Thank you, So far so good. I took a small pan of food out last night, he dug right in but couldn't eat fast enough so he took the bottle then played in the cereal. He doesn't like to be touched but he is coming around. At least with the lamb nipple he is latching on. 
Thank everyone for your help. i was very overwhelmed and nervous when he got here, now I think we will be ok.


----------



## farmerjohn (Jun 11, 2010)

Does anyone on the forum board charge a breeding fee for people who want their gilt bred? If you do , what do you charge and what is your policy/ies on it? Just curious. Can not seem to delete this as I know I posted in the wrong thread. Sorry.


----------



## rcornish (Apr 4, 2005)

Sounds like you are following general good practices based on my experiences. You are getting good advise on the amounts and the inclusion of cereals too. Good looking little pig you have there.


----------



## karenbrat1 (Jun 25, 2009)

Cute colors on the li'l stinker.
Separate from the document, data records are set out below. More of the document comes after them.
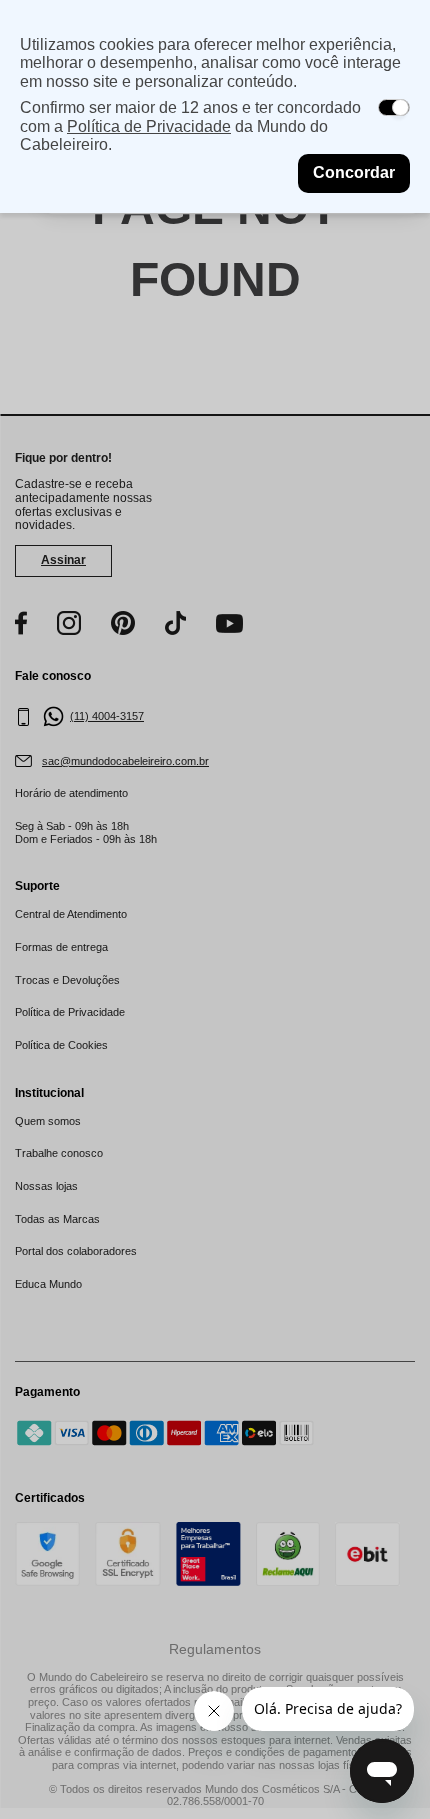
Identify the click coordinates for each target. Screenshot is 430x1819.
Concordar (354, 172)
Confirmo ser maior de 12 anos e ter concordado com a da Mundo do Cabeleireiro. (190, 126)
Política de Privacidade (149, 126)
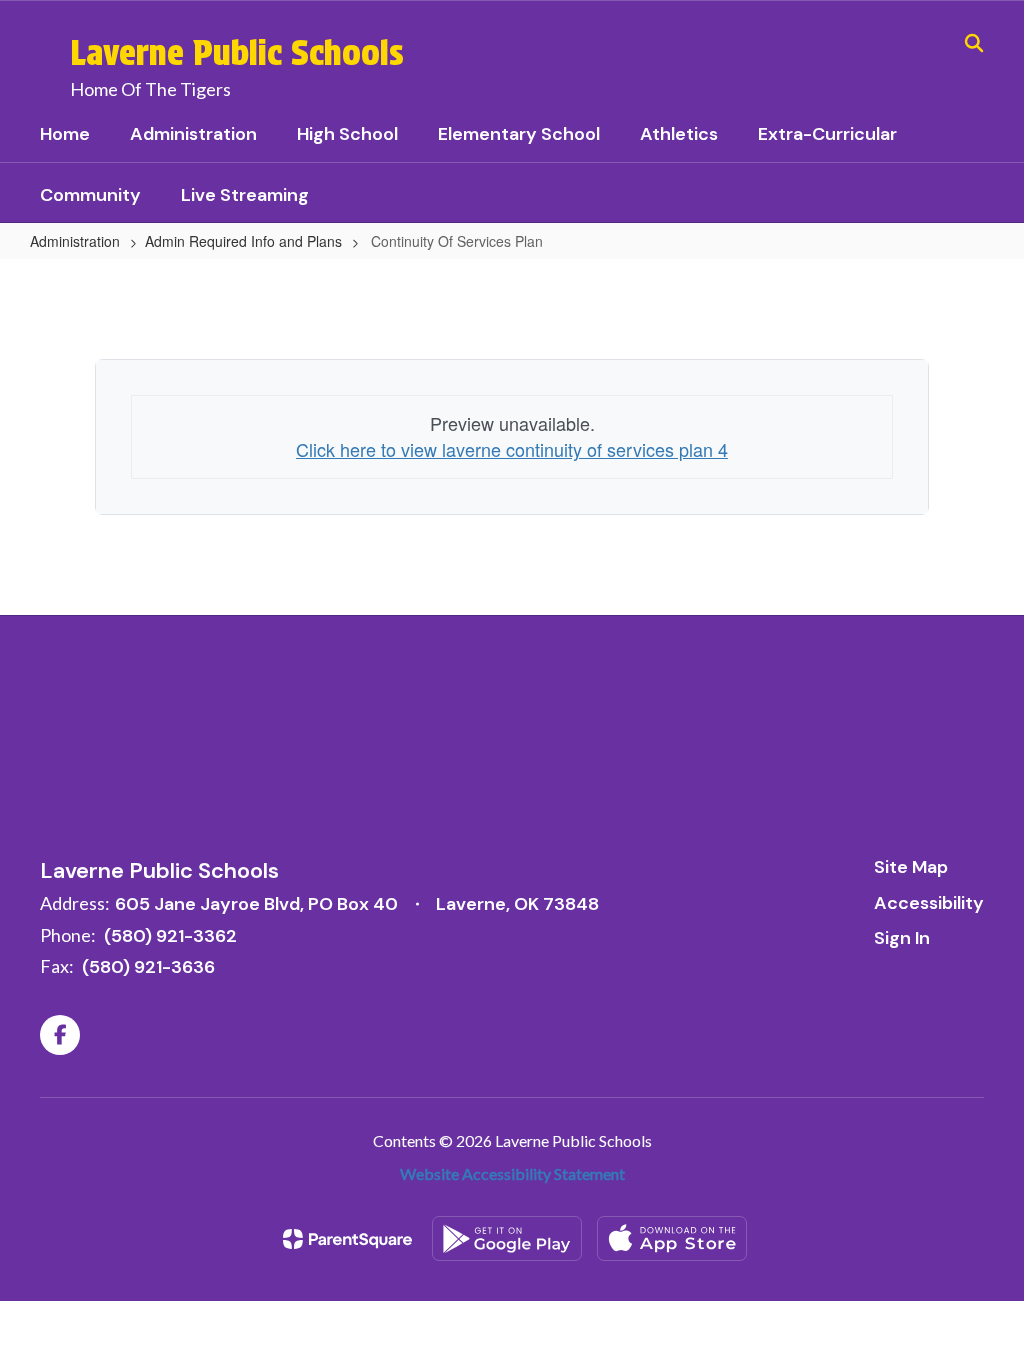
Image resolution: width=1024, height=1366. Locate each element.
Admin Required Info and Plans (243, 241)
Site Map (911, 867)
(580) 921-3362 (170, 936)
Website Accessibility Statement (512, 1173)
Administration (75, 241)
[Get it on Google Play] (507, 1238)
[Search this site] (974, 43)
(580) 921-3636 (148, 967)
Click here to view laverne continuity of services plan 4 (512, 449)
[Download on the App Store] (672, 1238)
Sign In (902, 938)
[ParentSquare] (347, 1239)
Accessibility (929, 903)
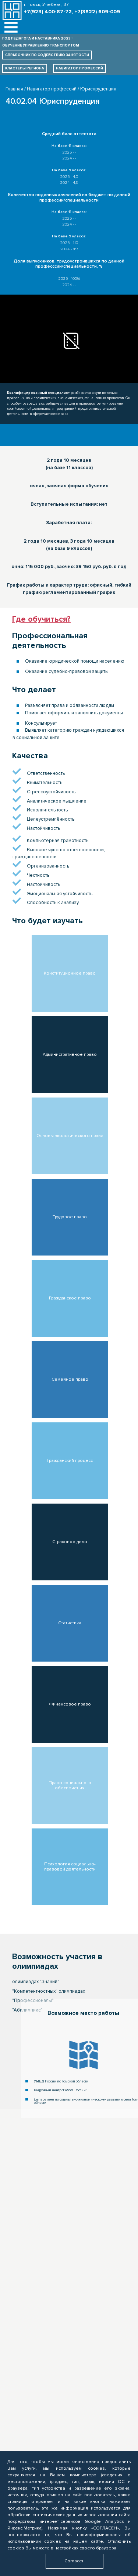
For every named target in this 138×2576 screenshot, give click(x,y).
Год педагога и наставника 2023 (36, 38)
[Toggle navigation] (11, 27)
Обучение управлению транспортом (40, 45)
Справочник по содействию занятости (47, 55)
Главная (14, 89)
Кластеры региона (24, 68)
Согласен (74, 2561)
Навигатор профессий (79, 68)
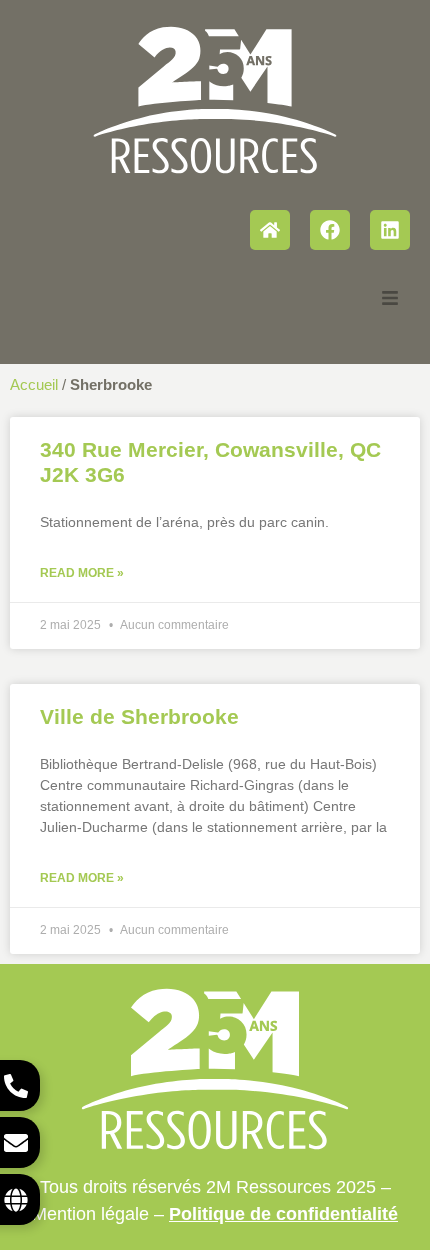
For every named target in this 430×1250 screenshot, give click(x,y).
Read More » (82, 573)
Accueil (34, 384)
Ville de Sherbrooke (139, 716)
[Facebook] (330, 230)
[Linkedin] (390, 230)
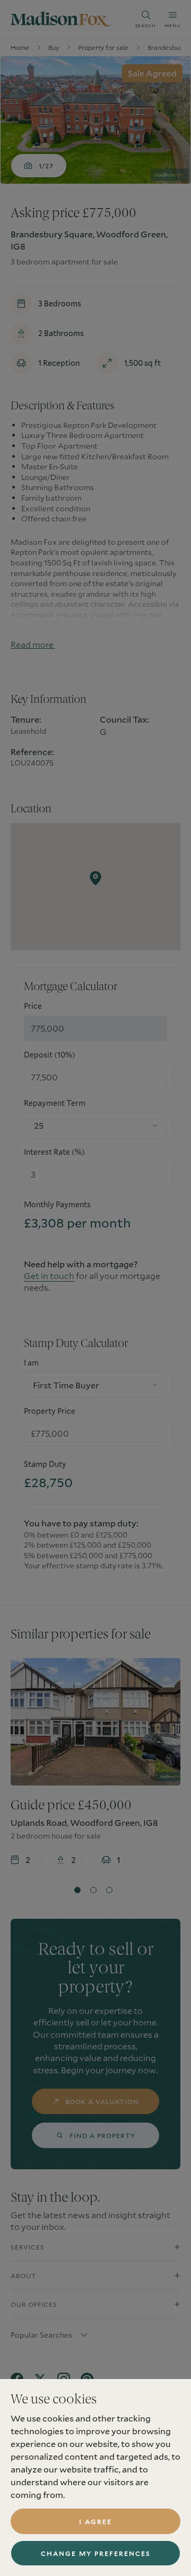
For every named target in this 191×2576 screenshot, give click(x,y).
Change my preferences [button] (96, 2553)
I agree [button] (95, 2521)
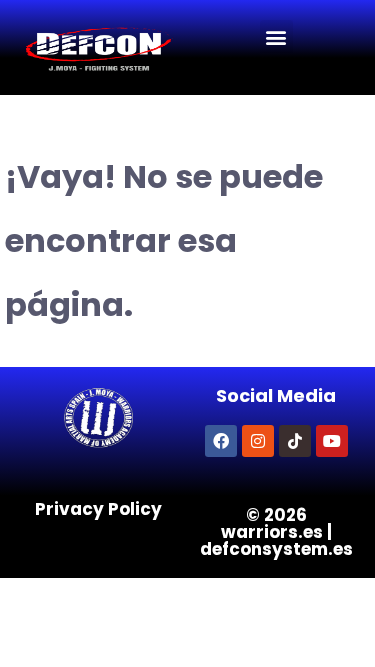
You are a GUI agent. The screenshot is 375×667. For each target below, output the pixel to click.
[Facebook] (221, 441)
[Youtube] (332, 441)
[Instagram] (258, 441)
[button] (276, 36)
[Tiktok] (295, 441)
I have a litter 4-1/2 weeks old now and they too were starting to drink from a pan at just a few days of age. I was supplementing them with kefirized goat and cow milk. If he's hungry he'll start recognizing you as the Food Lady real soon... I have one runt and within a few days he learned to run to me as I would let him have first dibs at the milk and keep the others away. He's still only half the others' size, but at least you can't see his ribs anymore.


----------



## emanuelcs34 (Dec 5, 2007)

So far so good, he is drinking great from the bottle and is starting to eat other things well. He loved the corn cob that we gave him yesterday. Has become attached to my 5 yr old. will try to climb the fence to see her. Not sure if that is a good thing or not...
At what age is recommended to castrate? That is the next thing I will need to work on.


----------